Text →
........

PaulRoebuck.co.uk
ClaudeAiBlog.png

The Claude AI

A series of papers on Additional Intelligence for senior operators — directors, executives, partners, heads of function. People carrying real load. Direct, exact, grounded. Not for IT, developers, or marketing.

SHaDS Blog — In 1985, AI Hallucination Would Have Triggered a Stock Recount

In the 1980s I worked with MRP2 systems — the software that ran the factory floor: bills of materials, work in progress, the stock on the shelf. The whole edifice rested on one thing: the numbers had to be right. Oliver Wight, who more or less wrote the rulebook for that world, set the bar at ninety-five per cent inventory-record accuracy — and warned that below it the whole planning system falls off dramatically. Good operations chased tighter still. If stock-record accuracy slipped to one or two per cent wrong, that wasn't a shrug. It was a recount, a root-cause hunt, and — let's be honest about the era — usually someone's head on a plate. That was the threshold for a crisis.

I've been thinking about that bar, because the AI industry has just started doing something genuinely remarkable: it has begun to measure, in the open, how often its models make things up.

An independent evaluator, Artificial Analysis, runs a public benchmark called AA-Omniscience — six thousand hard factual questions spanning business, law, medicine, software and science, a verified right answer for each, and a model free to either answer or say "I don't know." When they published it in November 2025, the headline finding was the kind of sentence that should stop a boardroom cold: of every frontier model they tested, all but three were more likely to invent an answer than to get a hard question right.

Look at the spread. The best-behaved models were wrong on roughly one attempted answer in four. The typical flagship — around one in two. And the two models with the highest raw knowledge scores, the cleverest by accuracy, were wrong on 64% and 81% of the answers they chose to give. Not "failed to answer." Answered — fluently, confidently — and wrong.

Now set those numbers against Oliver Wight. His minimum — the line below which a 1985 stock system was deemed unsafe to run on — was five per cent error. The machines we're now inviting into boardrooms, contracts, diagnoses and due diligence run at error rates of twenty-five, fifty, eighty per cent on hard questions, and the standard response is a nod and a copy-paste. We held a paper inventory ledger to a higher standard of accuracy than we currently hold the tool we hand our decisions to.

........

Exercise A →
How many questions does the AA-Omniscience benchmark described in the post contain?
Exercise B →
Please say whether each statement agrees with the post, answering yes or no and quoting the deciding words: (i) Artificial Analysis published AA-Omniscience in November 2025. (ii) The best-behaved models were wrong on roughly one attempted answer in two. (iii) The writer worked with MRP2 systems in the 1990s.

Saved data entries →
........

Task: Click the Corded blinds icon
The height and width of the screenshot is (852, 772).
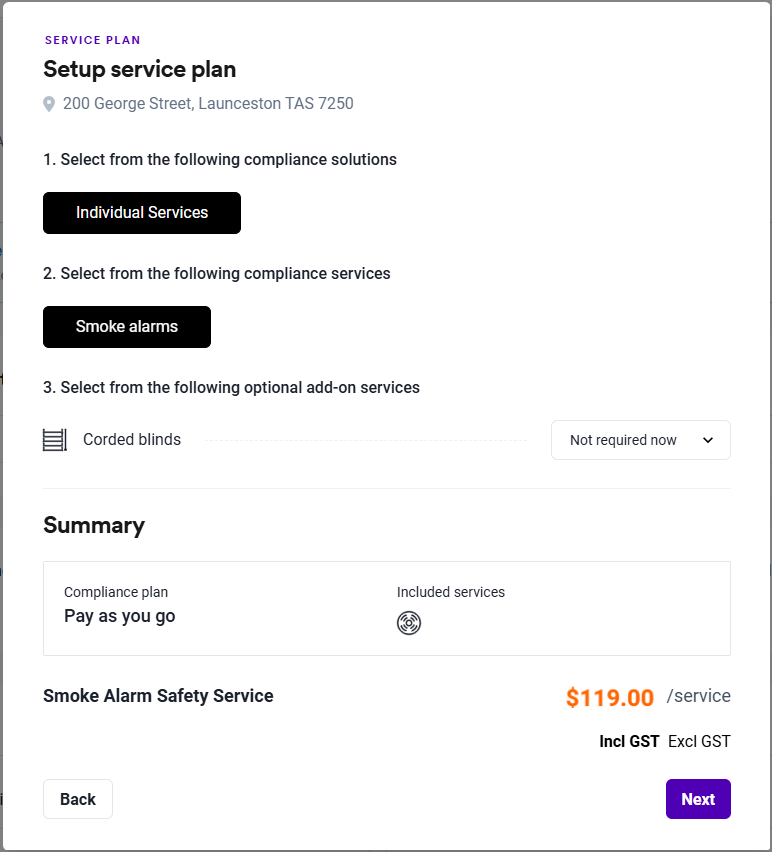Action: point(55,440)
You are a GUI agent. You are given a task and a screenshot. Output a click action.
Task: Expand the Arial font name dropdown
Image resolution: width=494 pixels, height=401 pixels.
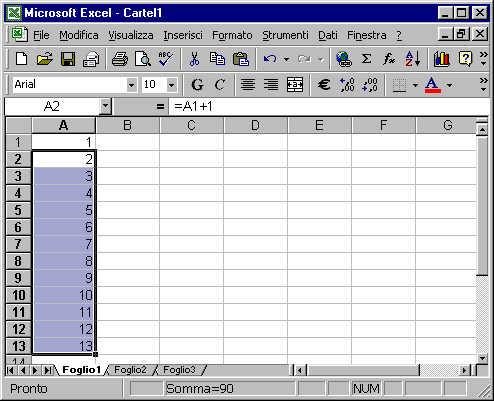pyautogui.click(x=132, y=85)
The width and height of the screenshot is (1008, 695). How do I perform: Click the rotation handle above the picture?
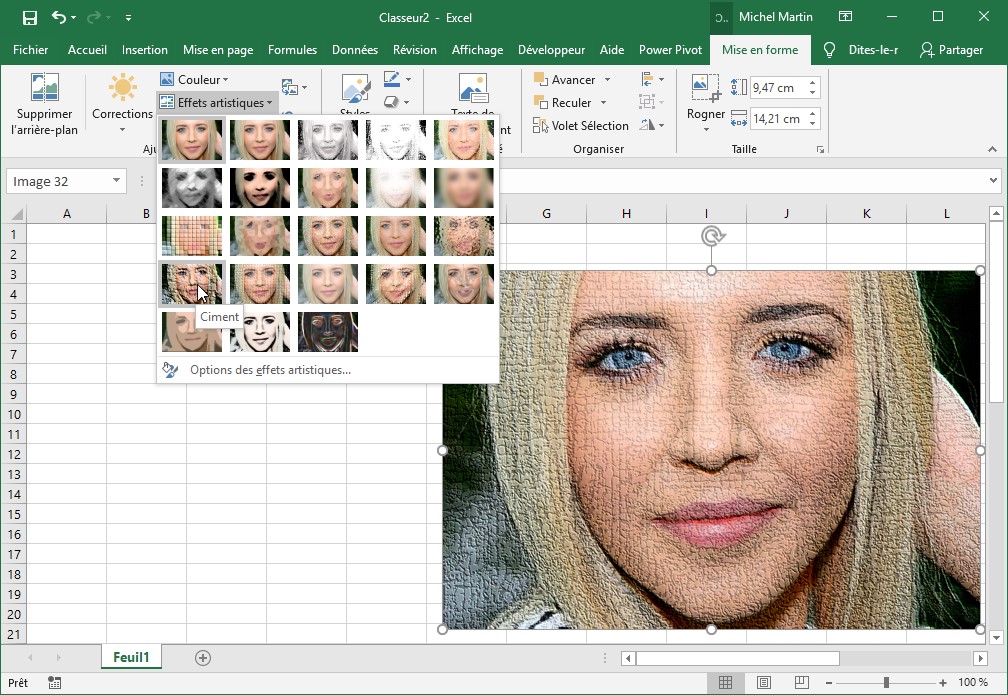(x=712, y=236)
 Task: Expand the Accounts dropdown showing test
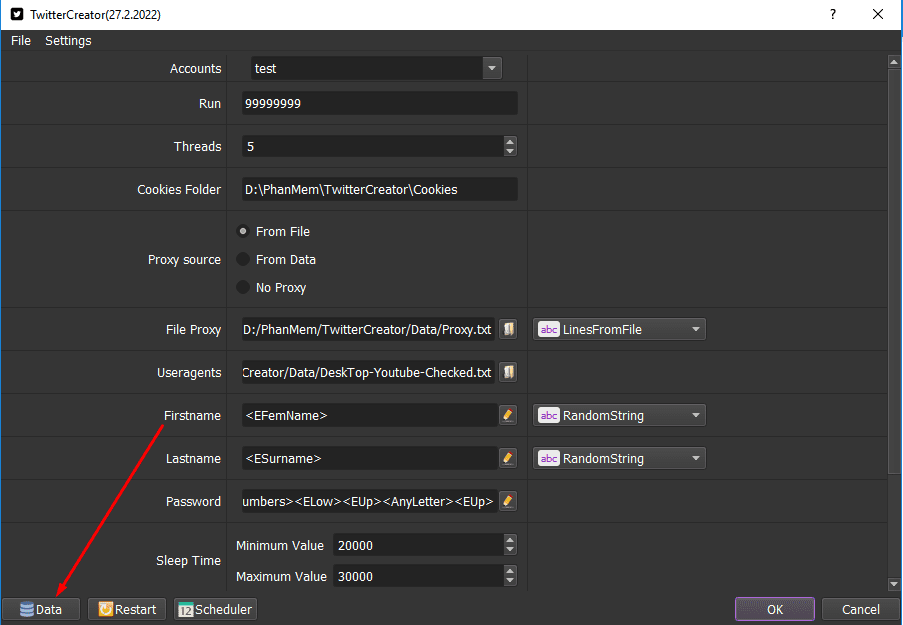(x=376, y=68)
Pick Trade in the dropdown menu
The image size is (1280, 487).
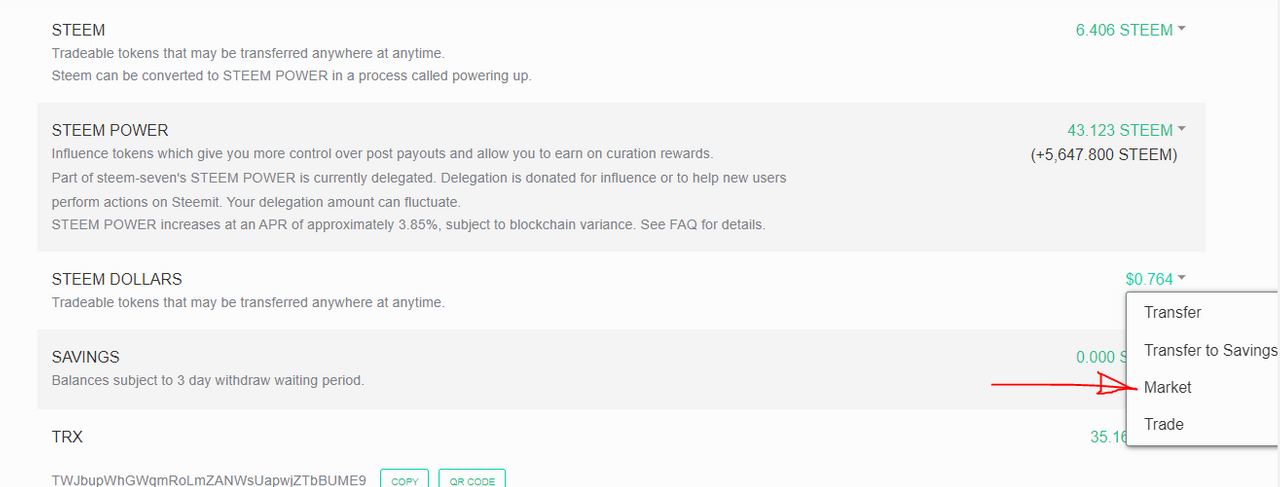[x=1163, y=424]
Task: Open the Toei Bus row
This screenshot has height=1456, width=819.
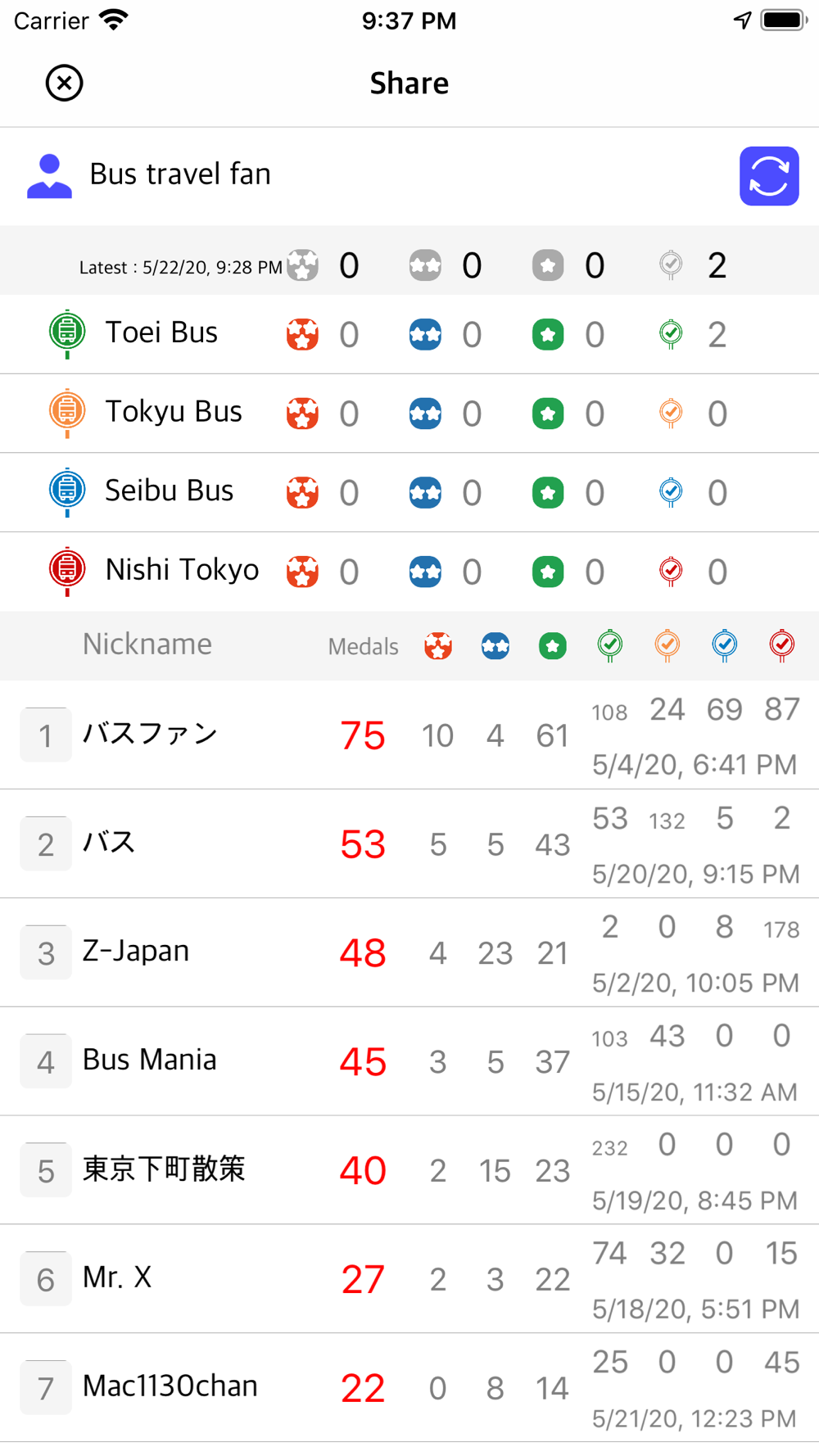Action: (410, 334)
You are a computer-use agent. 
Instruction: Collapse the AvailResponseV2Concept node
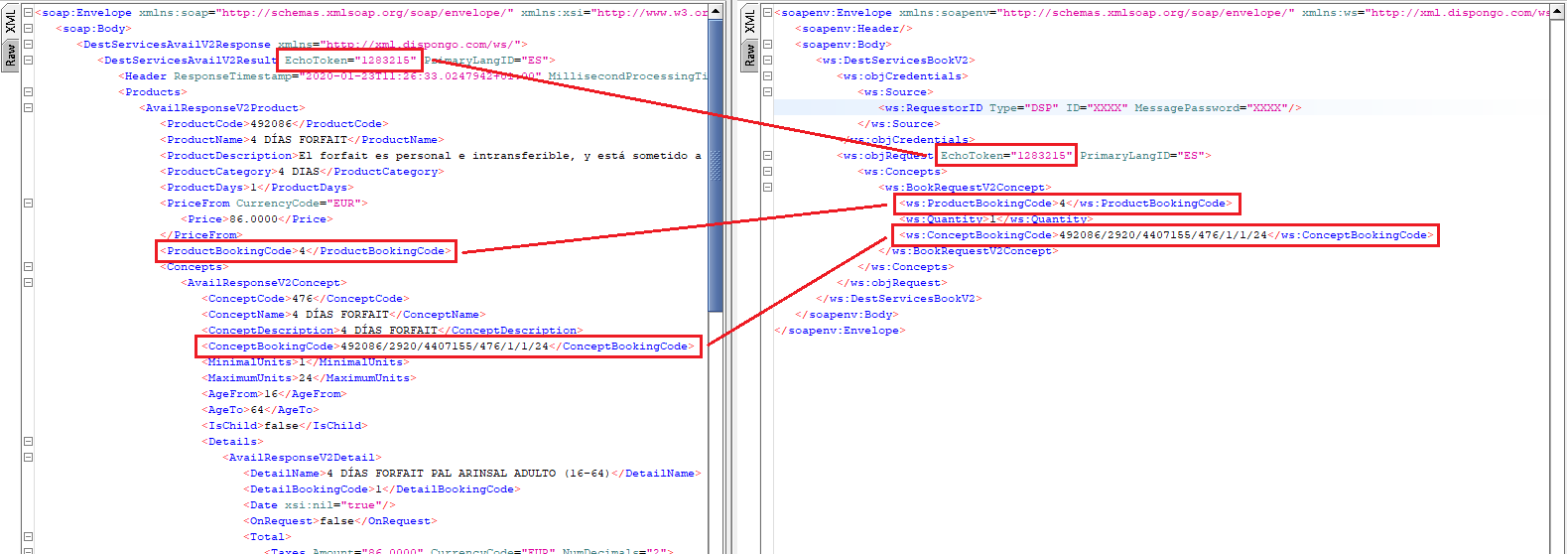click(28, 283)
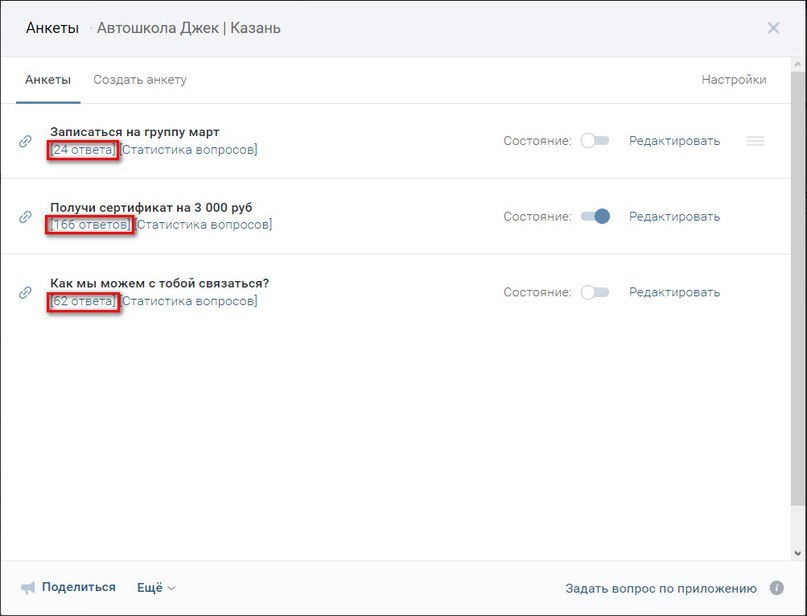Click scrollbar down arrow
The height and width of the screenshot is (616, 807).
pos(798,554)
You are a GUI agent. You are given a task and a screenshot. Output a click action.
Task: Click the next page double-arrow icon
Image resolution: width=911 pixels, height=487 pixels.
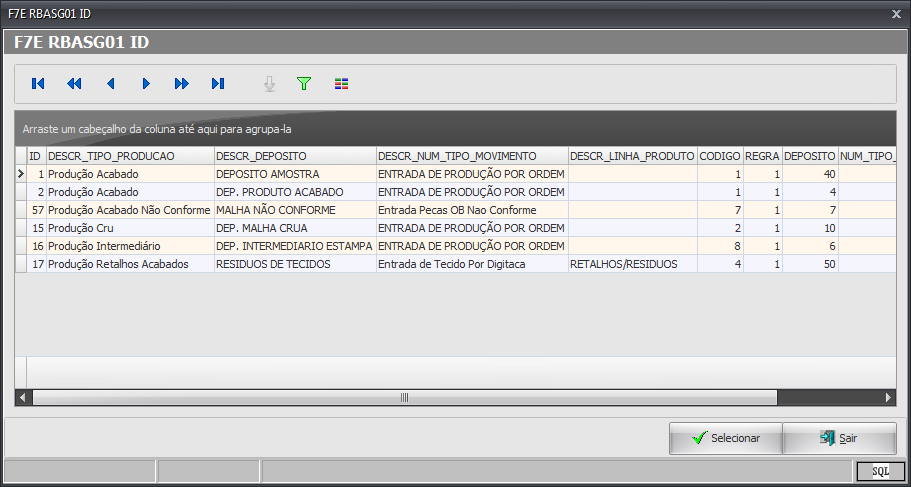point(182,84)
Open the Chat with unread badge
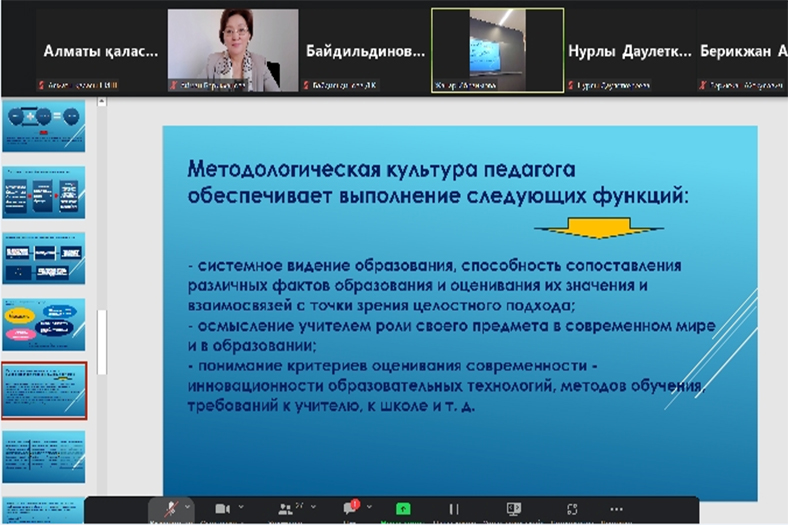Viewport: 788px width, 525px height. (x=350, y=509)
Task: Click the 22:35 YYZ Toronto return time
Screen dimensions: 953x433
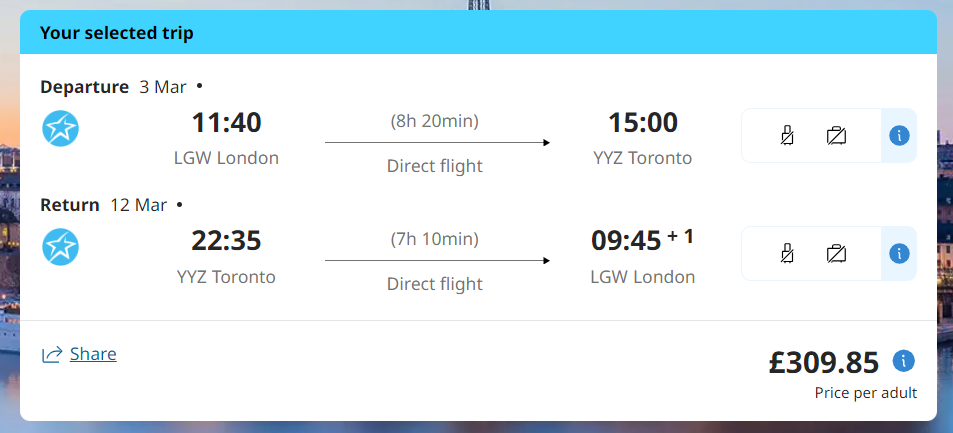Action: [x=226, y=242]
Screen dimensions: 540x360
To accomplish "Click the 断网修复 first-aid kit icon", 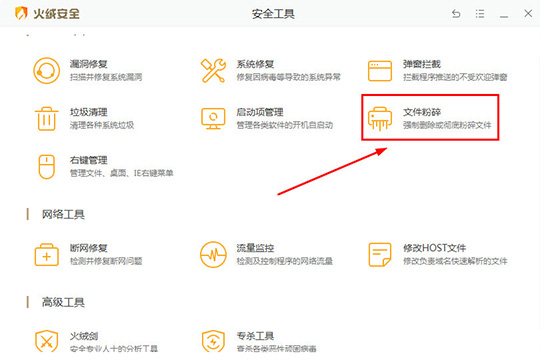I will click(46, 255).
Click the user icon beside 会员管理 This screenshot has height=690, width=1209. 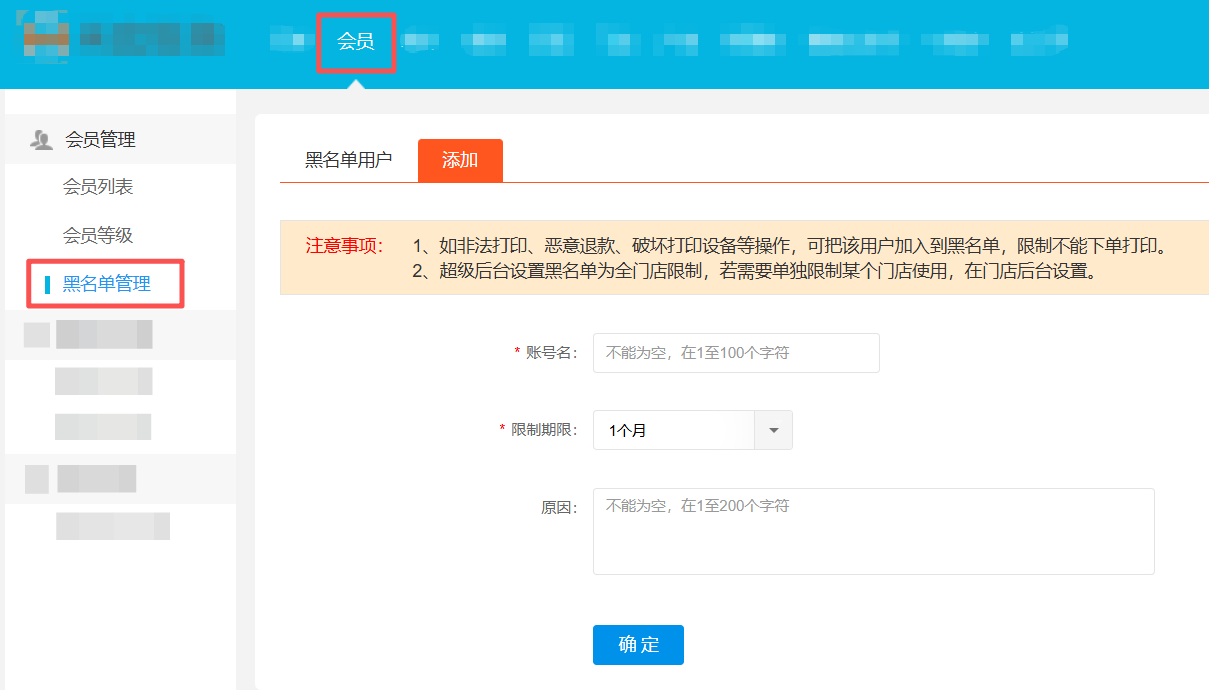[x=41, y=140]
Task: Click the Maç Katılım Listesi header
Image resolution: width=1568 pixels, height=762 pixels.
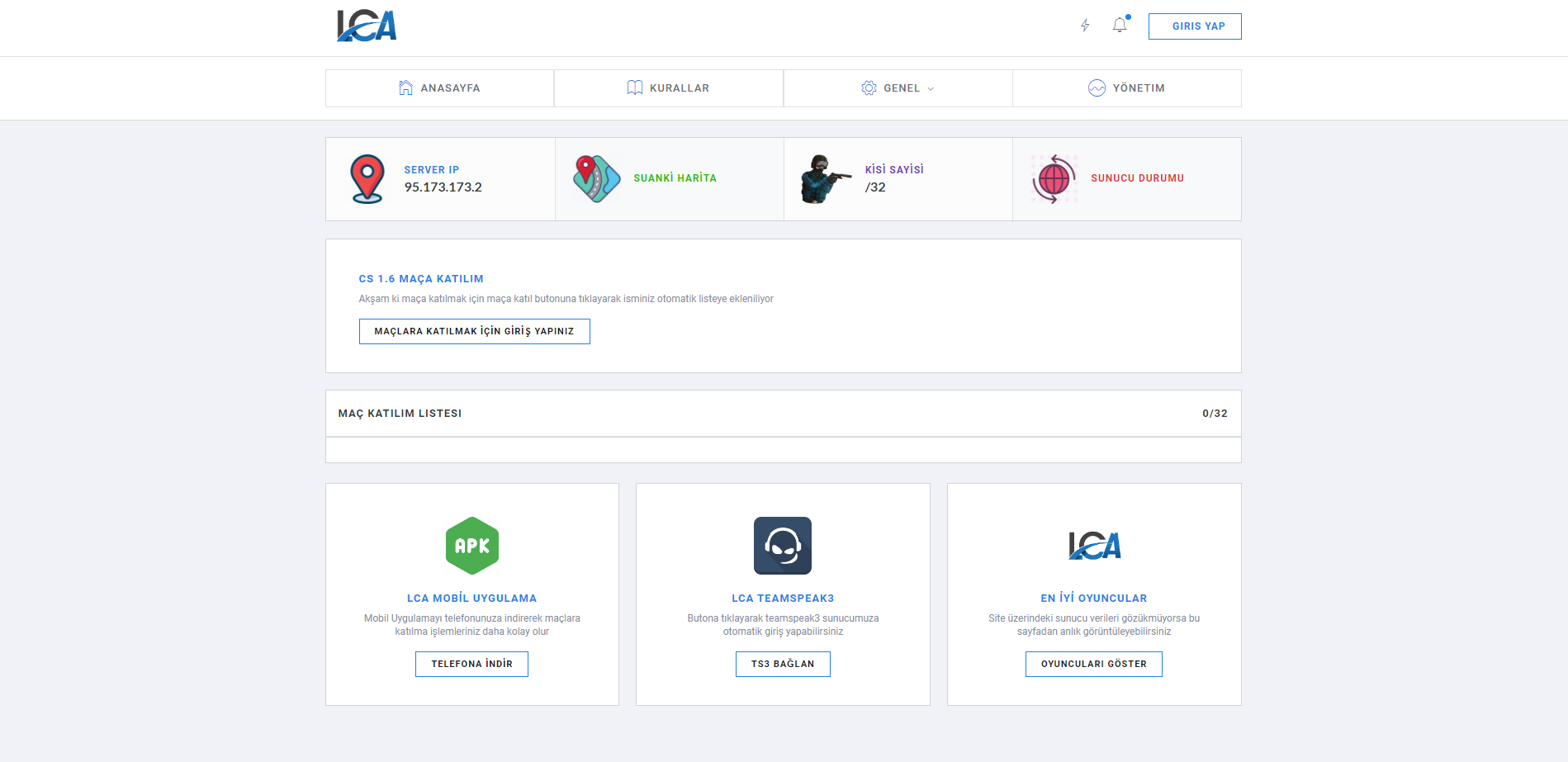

........

Problem solution A →
Six thousand.

Problem solution B →
(i) Yes: "When they published it in November 2025"
(ii) No: "The best-behaved models were wrong on roughly one attempted answer in four."
(iii) No: "In the 1980s I worked with MRP2 systems"